Jarak antara Iran dan Israel yang berkisar 1.500 hingga 2.000 km memungkinkan rudal-rudal balistik berkecepatan tinggi menempuh perjalanan dalam waktu yang sangat singkat. Dengan kecepatan Mach 5 atau sekitar 6.200 km/jam, rudal bisa mencapai Israel hanya dalam 12 hingga 15 menit — bahkan lebih cepat jika peluncuran dilakukan dari wilayah yang lebih dekat.
Yang paling mengejutkan dunia adalah penggunaan rudal hipersonik Fattah generasi kedua dan ketiga oleh Korps Garda Revolusi Iran (IRGC). Rudal ini mampu melaju hingga 16.000 km/jam dan membobol radar pertahanan udara canggih Hetz PRK milik Israel. IRGC mengklaim bahwa ini adalah pertama kalinya sistem tersebut berhasil ditembus secara akurat.

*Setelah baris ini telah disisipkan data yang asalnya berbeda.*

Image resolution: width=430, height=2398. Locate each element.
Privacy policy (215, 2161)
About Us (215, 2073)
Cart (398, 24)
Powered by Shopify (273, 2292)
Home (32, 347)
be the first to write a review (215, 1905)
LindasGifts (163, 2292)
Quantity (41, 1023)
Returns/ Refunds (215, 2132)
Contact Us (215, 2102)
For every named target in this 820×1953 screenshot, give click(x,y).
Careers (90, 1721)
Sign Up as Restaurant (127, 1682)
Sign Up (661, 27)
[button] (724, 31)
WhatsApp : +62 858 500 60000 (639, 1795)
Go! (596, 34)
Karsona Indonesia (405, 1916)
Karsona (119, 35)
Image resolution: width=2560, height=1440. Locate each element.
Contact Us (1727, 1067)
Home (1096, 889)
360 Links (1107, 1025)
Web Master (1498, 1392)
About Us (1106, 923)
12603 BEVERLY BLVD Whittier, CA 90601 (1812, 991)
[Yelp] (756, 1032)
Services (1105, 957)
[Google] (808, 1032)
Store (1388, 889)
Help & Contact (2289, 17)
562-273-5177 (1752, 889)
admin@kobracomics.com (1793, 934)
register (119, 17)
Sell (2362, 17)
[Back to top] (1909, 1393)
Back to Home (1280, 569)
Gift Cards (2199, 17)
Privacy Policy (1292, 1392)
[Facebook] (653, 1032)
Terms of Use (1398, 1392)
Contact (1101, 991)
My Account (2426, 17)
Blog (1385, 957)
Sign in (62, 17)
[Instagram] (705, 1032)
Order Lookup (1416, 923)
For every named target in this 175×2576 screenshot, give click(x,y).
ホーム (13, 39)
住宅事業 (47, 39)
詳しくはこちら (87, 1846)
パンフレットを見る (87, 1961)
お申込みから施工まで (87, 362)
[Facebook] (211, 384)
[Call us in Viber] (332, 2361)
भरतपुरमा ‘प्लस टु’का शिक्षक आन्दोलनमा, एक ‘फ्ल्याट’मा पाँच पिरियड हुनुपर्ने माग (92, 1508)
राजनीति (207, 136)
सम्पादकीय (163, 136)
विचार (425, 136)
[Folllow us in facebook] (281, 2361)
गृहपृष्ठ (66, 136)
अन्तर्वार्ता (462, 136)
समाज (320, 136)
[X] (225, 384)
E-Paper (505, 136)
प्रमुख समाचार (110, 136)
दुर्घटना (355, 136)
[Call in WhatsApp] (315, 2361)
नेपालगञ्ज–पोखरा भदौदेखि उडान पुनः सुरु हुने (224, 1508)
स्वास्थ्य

Pada tahun 2024, rudal Fattah pernah melesat menembus pertahanan Iron Dome hanya dalam waktu 11 menit. Al Jazeera mencatat, kecepatan Mach 5 setara lima kali kecepatan suara — dan Fattah lebih cepat dari itu. Model lain seperti Sejjil mampu menjangkau 2.500 km, dan Kheibar menjangkau hingga 2.000 km, menjadikan seluruh wilayah Israel dalam jangkauan serangan.
Sumber Washington Post mengungkapkan bahwa stok rudal pencegat Israel makin menipis, memaksa mereka memilih target yang akan dihadang. “Sistem kewalahan,” ujar sumber intelijen tersebut.
Menariknya, meskipun ratusan rudal ditembakkan, Iran menegaskan tak satu pun diarahkan ke warga sipil. Menteri Luar Negeri Iran Abbas Araghchi menyatakan bahwa serangan hanya menargetkan markas intelijen, komando, dan fasilitas militer vital Israel.